Word for word, transcribe the data below from the line with "Screen dimensions: 380x586" to the line with "The image size is (1363, 730).", keeping both of those lines.
--------
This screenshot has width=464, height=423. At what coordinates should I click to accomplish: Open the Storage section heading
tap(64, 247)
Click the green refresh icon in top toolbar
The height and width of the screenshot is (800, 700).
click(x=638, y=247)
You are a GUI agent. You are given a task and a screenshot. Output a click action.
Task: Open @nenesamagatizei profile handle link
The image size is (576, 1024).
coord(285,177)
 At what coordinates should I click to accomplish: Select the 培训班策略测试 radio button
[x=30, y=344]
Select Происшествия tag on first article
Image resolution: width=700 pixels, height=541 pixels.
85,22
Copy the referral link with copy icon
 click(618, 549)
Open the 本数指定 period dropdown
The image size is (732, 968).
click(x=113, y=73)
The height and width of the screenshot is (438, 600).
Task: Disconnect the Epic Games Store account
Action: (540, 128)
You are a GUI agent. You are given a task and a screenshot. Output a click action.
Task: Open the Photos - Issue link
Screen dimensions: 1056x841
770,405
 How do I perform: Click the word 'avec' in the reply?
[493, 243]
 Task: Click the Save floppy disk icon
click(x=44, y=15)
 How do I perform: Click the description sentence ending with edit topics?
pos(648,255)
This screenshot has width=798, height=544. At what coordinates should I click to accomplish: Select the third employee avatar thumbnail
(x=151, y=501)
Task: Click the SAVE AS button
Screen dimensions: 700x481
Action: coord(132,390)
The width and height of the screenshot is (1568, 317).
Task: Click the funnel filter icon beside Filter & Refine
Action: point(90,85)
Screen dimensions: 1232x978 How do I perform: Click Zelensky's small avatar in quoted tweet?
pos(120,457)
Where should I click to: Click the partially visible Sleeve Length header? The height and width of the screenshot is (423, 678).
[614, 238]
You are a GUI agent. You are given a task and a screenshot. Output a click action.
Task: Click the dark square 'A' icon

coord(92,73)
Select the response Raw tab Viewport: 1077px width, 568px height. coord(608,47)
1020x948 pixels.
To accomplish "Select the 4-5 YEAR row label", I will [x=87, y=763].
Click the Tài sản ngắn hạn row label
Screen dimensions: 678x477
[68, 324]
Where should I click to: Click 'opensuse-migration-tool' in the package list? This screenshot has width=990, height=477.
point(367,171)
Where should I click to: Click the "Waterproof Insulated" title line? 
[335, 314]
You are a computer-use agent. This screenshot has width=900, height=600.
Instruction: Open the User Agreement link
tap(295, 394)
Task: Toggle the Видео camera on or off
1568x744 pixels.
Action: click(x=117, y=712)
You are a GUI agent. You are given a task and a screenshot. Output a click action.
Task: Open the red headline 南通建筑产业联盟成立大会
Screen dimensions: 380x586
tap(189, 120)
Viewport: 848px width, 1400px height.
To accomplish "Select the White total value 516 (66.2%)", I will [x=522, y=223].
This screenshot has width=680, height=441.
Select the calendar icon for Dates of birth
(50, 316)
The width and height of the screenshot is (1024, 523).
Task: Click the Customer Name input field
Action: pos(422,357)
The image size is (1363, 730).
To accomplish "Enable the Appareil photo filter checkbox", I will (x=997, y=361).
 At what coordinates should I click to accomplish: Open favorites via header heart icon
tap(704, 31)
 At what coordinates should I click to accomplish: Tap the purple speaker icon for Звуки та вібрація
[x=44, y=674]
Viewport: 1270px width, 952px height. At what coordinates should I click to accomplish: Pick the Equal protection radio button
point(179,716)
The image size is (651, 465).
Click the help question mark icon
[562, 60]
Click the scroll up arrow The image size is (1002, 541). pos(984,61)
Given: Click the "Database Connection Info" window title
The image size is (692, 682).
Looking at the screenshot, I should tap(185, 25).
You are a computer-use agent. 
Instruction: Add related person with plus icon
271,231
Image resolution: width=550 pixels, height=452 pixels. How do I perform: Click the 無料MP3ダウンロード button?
--------
The completed task:
Screen dimensions: 380x586
tap(189, 120)
Viewport: 848px width, 1400px height.
To accomplish "Select the White total value 516 (66.2%)", I will [x=522, y=223].
This screenshot has width=680, height=441.
Select the calendar icon for Dates of birth
(50, 316)
The width and height of the screenshot is (1024, 523).
Task: Click the Customer Name input field
Action: pos(422,357)
The image size is (1363, 730).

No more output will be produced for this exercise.